By Abankula with Agency Report
All 100 U.S. senators will be sworn in as jurors today in the second impeachment trial of former president Donald Trump.
A summons will also be formally issued to Trump for his response, which will be due on Feb. 2.
The stage for the unprecedented trial, beginning 8 February, was set Monday after U.S. House of Representatives delivered to the Senate the impeachment article.
The article charges Trump with inciting an insurrection at the Capitol, leading to the death of five persons.
Nine House Democrats, appointed by House Speaker Nancy Pelosi as impeachment managers, made the ceremonial walk through the Capitol building to the upper chamber to deliver the article.
“President Trump gravely endangered the security of the United States and its institutions of Government.
“He threatened the integrity of the democratic system, interfered with the peaceful transition of power, and imperilled a coequal branch of Government.

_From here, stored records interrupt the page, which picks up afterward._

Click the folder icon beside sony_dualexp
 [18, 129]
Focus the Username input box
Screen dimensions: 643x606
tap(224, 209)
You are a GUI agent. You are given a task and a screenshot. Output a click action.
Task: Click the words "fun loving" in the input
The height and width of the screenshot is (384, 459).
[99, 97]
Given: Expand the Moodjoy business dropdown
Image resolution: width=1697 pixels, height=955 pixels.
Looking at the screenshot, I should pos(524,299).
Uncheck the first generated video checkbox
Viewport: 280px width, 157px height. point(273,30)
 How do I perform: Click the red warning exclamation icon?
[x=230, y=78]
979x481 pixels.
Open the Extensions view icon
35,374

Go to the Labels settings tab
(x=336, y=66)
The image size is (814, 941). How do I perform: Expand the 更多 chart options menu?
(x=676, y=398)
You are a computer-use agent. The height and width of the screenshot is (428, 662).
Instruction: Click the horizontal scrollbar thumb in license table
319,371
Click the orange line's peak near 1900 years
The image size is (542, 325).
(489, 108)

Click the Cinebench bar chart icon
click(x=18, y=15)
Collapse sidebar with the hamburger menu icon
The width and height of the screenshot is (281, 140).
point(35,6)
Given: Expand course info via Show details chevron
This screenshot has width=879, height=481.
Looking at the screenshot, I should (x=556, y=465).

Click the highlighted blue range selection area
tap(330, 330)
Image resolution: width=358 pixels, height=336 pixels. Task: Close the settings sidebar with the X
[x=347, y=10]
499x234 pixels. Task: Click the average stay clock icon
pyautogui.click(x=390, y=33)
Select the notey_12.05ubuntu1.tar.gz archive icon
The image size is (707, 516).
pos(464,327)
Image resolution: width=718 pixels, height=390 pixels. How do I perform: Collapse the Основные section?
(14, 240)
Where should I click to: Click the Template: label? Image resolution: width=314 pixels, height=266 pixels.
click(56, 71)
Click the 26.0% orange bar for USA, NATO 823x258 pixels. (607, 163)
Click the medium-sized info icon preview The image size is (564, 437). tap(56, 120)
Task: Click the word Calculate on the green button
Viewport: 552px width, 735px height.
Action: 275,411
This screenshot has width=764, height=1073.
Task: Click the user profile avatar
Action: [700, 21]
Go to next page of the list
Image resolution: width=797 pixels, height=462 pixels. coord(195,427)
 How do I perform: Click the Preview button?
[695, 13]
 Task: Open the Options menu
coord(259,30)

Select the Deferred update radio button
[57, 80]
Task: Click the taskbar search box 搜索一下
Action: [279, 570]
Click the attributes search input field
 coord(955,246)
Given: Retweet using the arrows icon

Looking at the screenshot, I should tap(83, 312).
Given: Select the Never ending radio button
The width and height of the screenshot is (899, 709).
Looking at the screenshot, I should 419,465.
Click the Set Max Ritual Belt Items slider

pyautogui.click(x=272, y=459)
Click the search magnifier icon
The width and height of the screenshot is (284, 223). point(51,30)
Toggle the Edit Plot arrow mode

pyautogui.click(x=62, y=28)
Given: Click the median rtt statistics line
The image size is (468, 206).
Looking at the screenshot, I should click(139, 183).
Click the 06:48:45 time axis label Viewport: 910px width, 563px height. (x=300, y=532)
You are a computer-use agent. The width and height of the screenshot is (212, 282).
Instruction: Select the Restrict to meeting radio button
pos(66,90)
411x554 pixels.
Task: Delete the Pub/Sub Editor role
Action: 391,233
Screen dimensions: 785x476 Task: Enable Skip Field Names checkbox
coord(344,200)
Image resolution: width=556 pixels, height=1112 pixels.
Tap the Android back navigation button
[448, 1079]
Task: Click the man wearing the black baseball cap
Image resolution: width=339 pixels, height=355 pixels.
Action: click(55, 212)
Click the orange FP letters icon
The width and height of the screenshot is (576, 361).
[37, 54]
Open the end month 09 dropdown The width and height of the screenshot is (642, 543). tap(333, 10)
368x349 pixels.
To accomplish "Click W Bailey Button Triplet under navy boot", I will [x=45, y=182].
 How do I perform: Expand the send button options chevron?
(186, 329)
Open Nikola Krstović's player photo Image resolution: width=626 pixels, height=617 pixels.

“He thereby betrayed his trust as President, to the manifest injury of the people of the United States,” Jamie Raskin, the lead impeachment manager, read aloud the single article of impeachment against Trump on the Senate floor.
The nine Representatives will serve as prosecutors in the trial that will begin 8 February.
“Everyone wants to put this awful chapter in American history behind us. But sweeping it under the rug will not bring healing,” Senate Majority Leader Chuck Schumer said on Sunday.
“I believe it will be a fair trial. But it will move relatively quickly and not take up too much time because we have so much else to do.”
The Democrats-controlled House voted to impeach Trump over “incitement of insurrection” in a 232-197 vote on Jan. 13, making him the first president to be impeached twice.
At least 17 Republicans would need to join all 50 Democrats in the Senate to convict Trump by a two-thirds majority.
In Trump’s first impeachment trial held last year, which lasted three weeks, only one Republican senator, Mitt Romney, voted to convict Trump on abuse of power charge.
Senator Patrick Leahy, the president pro tempore of the Senate is expected to preside at the trial.
“I have presided over hundreds of hours in my time in the Senate,” Leahy told reporters, “I don’t think anybody has ever suggested I was anything but impartial in those hundreds of hours.”
Leahy, 80, is a former chairman of the Senate Judiciary Committee.